By Jane Lewis
Levothyroxine replacement in older patients with subclinical hypothyroidism provides no apparent benefits, reports new research in the New England Journal of Medicine.
According to the authors of the study, subclinical hypothyroidism is ‘a possible contributor to many problems in older persons,’ including subsequent coronary heart disease.
Commenting to Endocrinology Today, Professor Duncan Topliss, Director, Department of Endocrinology and Diabetes at The Alfred, Melbourne, said the research made an important contribution as the largest double-blinded, randomised, placebo-controlled parallel-group trial of thyroid hormone replacement therapy for subclinical hypothyroidism in the elderly to date.
The study featured 737 adults aged 65 years or older (mean age 74.4 years; 53.7% women) who had persisting subclinical hypothyroidism, defined as a thyroid-stimulating hormone (TSH) level of 4.60 to 19.99 mIU/L and free thyroxine level within the reference range. A total of 368 patients were assigned to receive levothyroxine at a starting dose of 50 µg daily (25 µg if the patient had coronary heart disease or weighed under 50 kg).
After one year of treatment (median dose, 50 µg), the mean TSH level had decreased from a baseline level of 6.40±2.01 mIU/L to 3.63±2.11 mIU/L in the levothyroxine group and 5.48±2.48 mIU/L in the placebo group. Also at one year, there was no difference in mean change between the two groups on health-related quality of life, measured by both general and hypothyroidism-specific quality of life validated questionnaires, nor on a wide range of secondary-outcome measures, including hand grip strength and executive cognitive function.
The authors acknowledge that the trial was not powered to detect any effect of levothyroxine on the incidence of cardiovascular events or mortality.
Commenting on clinical implications, Professor Topliss said the existing European Thyroid Association guidelines on treatment of subclinical hypothyroidism – which many Australian endocrinologists have been acting in line with for several years – ‘are already consistent with the results of this trial,’ adding that clinicians should be aware that these results ‘do not apply to women with subclinical hypothyroidism seeking to become, or who are, pregnant.’

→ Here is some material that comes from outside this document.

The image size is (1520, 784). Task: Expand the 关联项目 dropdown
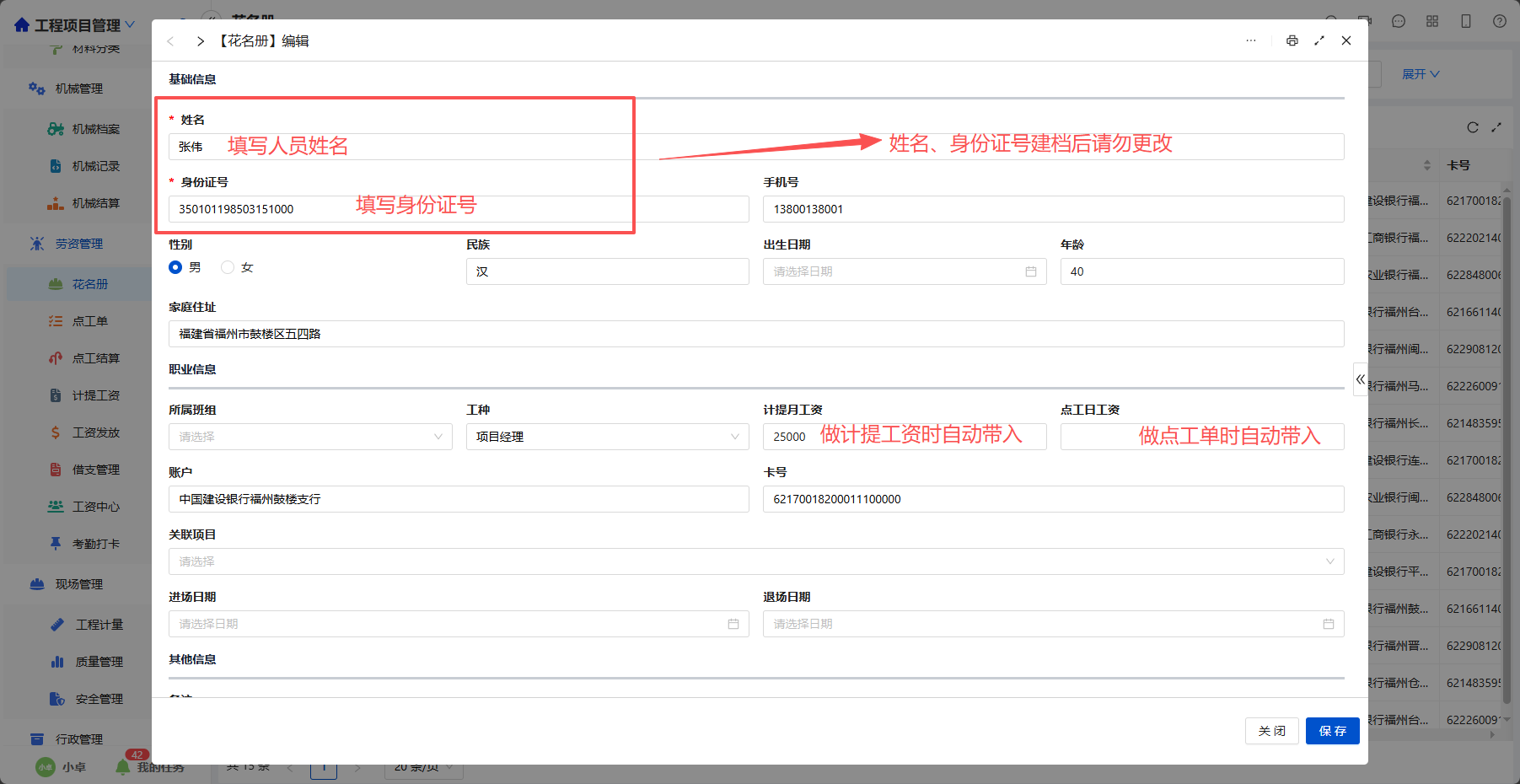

Past research has suggested there may be an adverse effect of overtreatment of subclinical hypothyroidism in the elderly, he cautioned [e.g. Taylor PN, et al. JAMA Int Med 2014; 174: 32-39]. ‘Data for the increased risk of harm from subclinical hyperthyroidism are stronger than those for potential benefit from treatment of subclinical hypothyroidism, and the current study reinforces this view,’ he said.
N Engl J Med 2017; doi: 10.1056/NEJMoa1603825.